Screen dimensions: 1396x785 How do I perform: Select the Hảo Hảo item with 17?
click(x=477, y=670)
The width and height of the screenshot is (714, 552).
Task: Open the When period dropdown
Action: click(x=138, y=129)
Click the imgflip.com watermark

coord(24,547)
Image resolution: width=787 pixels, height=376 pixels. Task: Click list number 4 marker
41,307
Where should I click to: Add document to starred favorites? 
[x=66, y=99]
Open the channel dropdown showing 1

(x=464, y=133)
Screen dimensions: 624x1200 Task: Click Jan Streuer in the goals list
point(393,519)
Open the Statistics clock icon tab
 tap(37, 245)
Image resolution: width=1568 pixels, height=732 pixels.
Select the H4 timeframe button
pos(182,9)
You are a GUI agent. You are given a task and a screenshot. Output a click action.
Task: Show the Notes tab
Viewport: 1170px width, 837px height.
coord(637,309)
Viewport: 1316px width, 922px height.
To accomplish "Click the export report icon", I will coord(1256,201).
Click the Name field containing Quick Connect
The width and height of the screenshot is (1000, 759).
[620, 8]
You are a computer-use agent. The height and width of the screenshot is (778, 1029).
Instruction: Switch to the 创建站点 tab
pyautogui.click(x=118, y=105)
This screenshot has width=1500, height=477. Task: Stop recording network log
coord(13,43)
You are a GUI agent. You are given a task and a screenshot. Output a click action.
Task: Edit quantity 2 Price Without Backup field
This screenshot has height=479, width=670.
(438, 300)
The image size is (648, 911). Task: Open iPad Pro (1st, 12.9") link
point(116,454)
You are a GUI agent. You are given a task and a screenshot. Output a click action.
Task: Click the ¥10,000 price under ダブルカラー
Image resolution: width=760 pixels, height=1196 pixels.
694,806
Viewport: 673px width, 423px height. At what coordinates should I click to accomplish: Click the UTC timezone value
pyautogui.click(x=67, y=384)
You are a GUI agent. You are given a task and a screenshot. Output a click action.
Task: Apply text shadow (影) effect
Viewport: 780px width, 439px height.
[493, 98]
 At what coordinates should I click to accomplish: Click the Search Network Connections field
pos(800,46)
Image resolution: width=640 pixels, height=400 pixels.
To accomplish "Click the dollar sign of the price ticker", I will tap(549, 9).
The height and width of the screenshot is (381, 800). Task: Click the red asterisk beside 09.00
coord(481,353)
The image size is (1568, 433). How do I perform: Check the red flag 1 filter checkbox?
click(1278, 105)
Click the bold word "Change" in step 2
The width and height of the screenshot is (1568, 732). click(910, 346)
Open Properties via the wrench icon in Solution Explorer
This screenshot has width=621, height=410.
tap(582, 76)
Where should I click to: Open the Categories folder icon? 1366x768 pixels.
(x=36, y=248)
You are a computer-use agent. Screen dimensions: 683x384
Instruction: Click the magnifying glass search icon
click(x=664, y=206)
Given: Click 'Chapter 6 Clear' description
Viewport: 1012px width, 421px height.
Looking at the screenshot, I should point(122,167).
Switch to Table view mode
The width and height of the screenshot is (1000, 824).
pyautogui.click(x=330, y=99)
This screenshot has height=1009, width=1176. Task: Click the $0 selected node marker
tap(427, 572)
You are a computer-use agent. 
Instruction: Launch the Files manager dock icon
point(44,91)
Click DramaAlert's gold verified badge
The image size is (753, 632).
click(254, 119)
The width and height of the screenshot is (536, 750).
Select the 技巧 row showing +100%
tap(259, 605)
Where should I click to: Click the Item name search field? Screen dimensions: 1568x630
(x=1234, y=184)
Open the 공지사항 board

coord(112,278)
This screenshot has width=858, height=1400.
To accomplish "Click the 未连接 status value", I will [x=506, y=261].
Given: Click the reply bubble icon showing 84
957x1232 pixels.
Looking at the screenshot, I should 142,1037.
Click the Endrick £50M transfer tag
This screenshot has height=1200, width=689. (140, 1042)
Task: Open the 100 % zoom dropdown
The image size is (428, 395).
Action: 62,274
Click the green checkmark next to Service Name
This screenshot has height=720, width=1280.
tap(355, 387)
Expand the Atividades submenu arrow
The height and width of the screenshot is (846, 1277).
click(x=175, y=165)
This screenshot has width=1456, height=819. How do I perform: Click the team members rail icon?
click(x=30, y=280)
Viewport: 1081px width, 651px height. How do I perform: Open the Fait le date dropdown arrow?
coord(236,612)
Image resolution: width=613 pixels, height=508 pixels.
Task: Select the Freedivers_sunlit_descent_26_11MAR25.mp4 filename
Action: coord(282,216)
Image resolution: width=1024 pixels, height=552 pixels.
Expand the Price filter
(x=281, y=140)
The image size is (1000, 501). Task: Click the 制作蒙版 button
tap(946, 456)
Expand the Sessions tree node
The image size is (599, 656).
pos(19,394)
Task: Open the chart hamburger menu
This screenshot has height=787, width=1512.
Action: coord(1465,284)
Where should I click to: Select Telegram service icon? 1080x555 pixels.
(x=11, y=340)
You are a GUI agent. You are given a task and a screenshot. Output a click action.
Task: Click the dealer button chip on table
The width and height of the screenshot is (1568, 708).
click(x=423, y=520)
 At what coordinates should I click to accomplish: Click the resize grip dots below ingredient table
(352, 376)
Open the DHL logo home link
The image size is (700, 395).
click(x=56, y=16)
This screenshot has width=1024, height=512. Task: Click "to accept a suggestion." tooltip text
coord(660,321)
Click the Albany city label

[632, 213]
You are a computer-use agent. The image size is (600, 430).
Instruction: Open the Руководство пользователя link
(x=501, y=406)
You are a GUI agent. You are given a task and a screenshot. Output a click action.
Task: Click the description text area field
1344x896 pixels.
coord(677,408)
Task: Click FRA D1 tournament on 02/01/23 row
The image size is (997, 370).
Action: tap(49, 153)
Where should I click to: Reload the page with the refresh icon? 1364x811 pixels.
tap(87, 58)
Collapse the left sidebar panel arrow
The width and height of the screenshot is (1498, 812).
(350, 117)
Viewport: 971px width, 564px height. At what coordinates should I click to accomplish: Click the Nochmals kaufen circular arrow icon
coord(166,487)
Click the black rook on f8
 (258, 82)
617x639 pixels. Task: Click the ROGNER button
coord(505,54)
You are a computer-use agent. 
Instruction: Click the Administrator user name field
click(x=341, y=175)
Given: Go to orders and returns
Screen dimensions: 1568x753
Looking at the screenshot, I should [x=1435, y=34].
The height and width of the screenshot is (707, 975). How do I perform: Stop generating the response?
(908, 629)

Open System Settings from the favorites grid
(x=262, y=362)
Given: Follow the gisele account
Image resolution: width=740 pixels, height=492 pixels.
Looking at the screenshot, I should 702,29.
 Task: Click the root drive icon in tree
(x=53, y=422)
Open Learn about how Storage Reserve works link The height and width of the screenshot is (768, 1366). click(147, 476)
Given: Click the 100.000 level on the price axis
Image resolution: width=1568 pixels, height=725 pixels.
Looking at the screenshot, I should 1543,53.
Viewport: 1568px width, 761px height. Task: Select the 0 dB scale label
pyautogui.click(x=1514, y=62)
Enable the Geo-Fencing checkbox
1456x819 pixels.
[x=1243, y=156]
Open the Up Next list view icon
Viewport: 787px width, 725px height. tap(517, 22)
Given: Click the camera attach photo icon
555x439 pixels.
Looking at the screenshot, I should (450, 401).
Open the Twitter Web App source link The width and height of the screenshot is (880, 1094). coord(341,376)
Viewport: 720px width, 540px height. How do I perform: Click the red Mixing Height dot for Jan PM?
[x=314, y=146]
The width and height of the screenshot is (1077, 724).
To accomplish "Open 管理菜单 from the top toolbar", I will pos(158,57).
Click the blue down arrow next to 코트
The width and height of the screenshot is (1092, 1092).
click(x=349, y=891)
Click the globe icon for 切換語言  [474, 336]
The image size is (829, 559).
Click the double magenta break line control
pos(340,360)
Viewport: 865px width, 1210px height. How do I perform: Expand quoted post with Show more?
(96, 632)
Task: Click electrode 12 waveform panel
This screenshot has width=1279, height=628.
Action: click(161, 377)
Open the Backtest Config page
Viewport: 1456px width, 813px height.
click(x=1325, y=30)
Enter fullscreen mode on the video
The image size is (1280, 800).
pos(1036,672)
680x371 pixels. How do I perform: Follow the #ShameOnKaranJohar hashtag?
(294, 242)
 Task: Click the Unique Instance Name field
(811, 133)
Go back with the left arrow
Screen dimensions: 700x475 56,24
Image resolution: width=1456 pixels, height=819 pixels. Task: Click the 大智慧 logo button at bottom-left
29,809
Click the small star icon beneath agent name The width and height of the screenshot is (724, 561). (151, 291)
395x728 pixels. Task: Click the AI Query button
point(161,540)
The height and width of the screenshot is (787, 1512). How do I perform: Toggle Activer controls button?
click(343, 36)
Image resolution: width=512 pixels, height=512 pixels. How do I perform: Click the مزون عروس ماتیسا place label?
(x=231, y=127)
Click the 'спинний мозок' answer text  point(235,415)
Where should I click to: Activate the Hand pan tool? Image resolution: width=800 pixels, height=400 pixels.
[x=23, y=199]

> [TO DO] Return every line of the material in which the word "computer" is found.

> [ANSWER TO THE PROBLEM]
You are a computer-use agent. The height and width of the screenshot is (778, 1029).
You are a computer-use agent. Screen dimensions: 683x384
You are a computer-use agent. 
You are a computer-use agent. The image size is (600, 430).
You are a computer-use agent. 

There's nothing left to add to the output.